**DIRECTIONS**: To complete the exercise, repeat every record exactly as it stands.

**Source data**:
┄┄┄┄┄┄┄┄┄┄
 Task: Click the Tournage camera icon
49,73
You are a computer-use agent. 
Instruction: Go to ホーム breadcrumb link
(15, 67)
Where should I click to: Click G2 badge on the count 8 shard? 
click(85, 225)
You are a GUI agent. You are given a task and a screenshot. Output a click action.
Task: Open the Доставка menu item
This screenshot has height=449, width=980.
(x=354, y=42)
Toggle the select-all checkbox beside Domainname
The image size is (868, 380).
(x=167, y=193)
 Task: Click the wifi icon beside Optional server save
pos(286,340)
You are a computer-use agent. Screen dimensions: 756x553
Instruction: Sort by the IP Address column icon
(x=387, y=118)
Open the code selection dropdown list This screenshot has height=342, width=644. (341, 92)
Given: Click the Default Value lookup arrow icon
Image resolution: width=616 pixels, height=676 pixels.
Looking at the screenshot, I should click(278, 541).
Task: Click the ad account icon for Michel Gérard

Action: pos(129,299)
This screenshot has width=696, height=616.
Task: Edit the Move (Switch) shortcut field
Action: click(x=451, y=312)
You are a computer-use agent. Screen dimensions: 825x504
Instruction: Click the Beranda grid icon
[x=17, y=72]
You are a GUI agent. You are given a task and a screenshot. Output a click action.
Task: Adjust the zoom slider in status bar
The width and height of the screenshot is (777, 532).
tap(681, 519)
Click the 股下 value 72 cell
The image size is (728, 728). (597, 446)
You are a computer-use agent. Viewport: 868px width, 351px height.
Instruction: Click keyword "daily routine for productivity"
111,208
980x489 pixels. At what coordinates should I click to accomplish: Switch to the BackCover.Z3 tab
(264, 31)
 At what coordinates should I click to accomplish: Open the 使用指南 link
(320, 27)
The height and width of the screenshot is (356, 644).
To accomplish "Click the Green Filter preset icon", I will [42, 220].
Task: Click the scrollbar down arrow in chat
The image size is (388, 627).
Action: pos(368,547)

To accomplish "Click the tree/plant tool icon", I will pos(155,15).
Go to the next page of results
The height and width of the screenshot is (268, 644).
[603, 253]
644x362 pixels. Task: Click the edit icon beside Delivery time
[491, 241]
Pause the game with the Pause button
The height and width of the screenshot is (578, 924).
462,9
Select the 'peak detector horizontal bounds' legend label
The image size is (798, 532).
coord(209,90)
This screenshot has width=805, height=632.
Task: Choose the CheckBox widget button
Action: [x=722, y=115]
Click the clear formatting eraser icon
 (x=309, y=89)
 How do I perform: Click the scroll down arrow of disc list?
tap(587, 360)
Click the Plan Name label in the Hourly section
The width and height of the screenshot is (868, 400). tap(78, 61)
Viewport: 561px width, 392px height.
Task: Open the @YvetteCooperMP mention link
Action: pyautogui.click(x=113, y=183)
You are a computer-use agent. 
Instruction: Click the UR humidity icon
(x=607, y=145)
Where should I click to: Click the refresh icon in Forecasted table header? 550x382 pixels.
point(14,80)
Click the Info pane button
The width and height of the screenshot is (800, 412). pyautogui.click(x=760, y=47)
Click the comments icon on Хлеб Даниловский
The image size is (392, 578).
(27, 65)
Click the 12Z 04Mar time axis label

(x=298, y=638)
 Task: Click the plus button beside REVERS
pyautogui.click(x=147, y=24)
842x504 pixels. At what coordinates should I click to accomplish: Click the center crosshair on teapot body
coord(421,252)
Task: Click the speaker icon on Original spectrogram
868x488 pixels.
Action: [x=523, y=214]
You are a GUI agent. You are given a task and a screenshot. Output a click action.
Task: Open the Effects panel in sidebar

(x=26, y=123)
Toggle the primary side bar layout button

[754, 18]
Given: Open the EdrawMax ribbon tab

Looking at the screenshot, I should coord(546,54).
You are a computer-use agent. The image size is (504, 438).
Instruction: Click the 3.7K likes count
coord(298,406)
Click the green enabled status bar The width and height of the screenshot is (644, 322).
┄┄┄┄┄┄┄┄┄┄
**FINAL ANSWER**:
 Task: Click the Tournage camera icon
49,73
You are a computer-use agent. 
Instruction: Go to ホーム breadcrumb link
(15, 67)
Where should I click to: Click G2 badge on the count 8 shard? 
click(85, 225)
You are a GUI agent. You are given a task and a screenshot. Output a click action.
Task: Open the Доставка menu item
This screenshot has height=449, width=980.
(x=354, y=42)
Toggle the select-all checkbox beside Domainname
The image size is (868, 380).
(x=167, y=193)
 Task: Click the wifi icon beside Optional server save
pos(286,340)
You are a computer-use agent. Screen dimensions: 756x553
Instruction: Sort by the IP Address column icon
(x=387, y=118)
Open the code selection dropdown list This screenshot has height=342, width=644. (341, 92)
Given: Click the Default Value lookup arrow icon
Image resolution: width=616 pixels, height=676 pixels.
Looking at the screenshot, I should click(278, 541).
Task: Click the ad account icon for Michel Gérard

Action: pos(129,299)
This screenshot has width=696, height=616.
Task: Edit the Move (Switch) shortcut field
Action: click(x=451, y=312)
You are a computer-use agent. Screen dimensions: 825x504
Instruction: Click the Beranda grid icon
[x=17, y=72]
You are a GUI agent. You are given a task and a screenshot. Output a click action.
Task: Adjust the zoom slider in status bar
The width and height of the screenshot is (777, 532).
tap(681, 519)
Click the 股下 value 72 cell
The image size is (728, 728). (597, 446)
You are a computer-use agent. Viewport: 868px width, 351px height.
Instruction: Click keyword "daily routine for productivity"
111,208
980x489 pixels. At what coordinates should I click to accomplish: Switch to the BackCover.Z3 tab
(264, 31)
 At what coordinates should I click to accomplish: Open the 使用指南 link
(320, 27)
The height and width of the screenshot is (356, 644).
To accomplish "Click the Green Filter preset icon", I will [42, 220].
Task: Click the scrollbar down arrow in chat
The image size is (388, 627).
Action: pos(368,547)

To accomplish "Click the tree/plant tool icon", I will pos(155,15).
Go to the next page of results
The height and width of the screenshot is (268, 644).
[603, 253]
644x362 pixels. Task: Click the edit icon beside Delivery time
[491, 241]
Pause the game with the Pause button
The height and width of the screenshot is (578, 924).
462,9
Select the 'peak detector horizontal bounds' legend label
The image size is (798, 532).
coord(209,90)
This screenshot has width=805, height=632.
Task: Choose the CheckBox widget button
Action: [x=722, y=115]
Click the clear formatting eraser icon
 (x=309, y=89)
 How do I perform: Click the scroll down arrow of disc list?
tap(587, 360)
Click the Plan Name label in the Hourly section
The width and height of the screenshot is (868, 400). tap(78, 61)
Viewport: 561px width, 392px height.
Task: Open the @YvetteCooperMP mention link
Action: pyautogui.click(x=113, y=183)
You are a computer-use agent. 
Instruction: Click the UR humidity icon
(x=607, y=145)
Where should I click to: Click the refresh icon in Forecasted table header? 550x382 pixels.
point(14,80)
Click the Info pane button
The width and height of the screenshot is (800, 412). pyautogui.click(x=760, y=47)
Click the comments icon on Хлеб Даниловский
The image size is (392, 578).
(27, 65)
Click the 12Z 04Mar time axis label

(x=298, y=638)
 Task: Click the plus button beside REVERS
pyautogui.click(x=147, y=24)
842x504 pixels. At what coordinates should I click to accomplish: Click the center crosshair on teapot body
coord(421,252)
Task: Click the speaker icon on Original spectrogram
868x488 pixels.
Action: [x=523, y=214]
You are a GUI agent. You are given a task and a screenshot. Output a click action.
Task: Open the Effects panel in sidebar

(x=26, y=123)
Toggle the primary side bar layout button

[754, 18]
Given: Open the EdrawMax ribbon tab

Looking at the screenshot, I should coord(546,54).
You are a computer-use agent. The image size is (504, 438).
Instruction: Click the 3.7K likes count
coord(298,406)
Click the green enabled status bar The width and height of the screenshot is (644, 322).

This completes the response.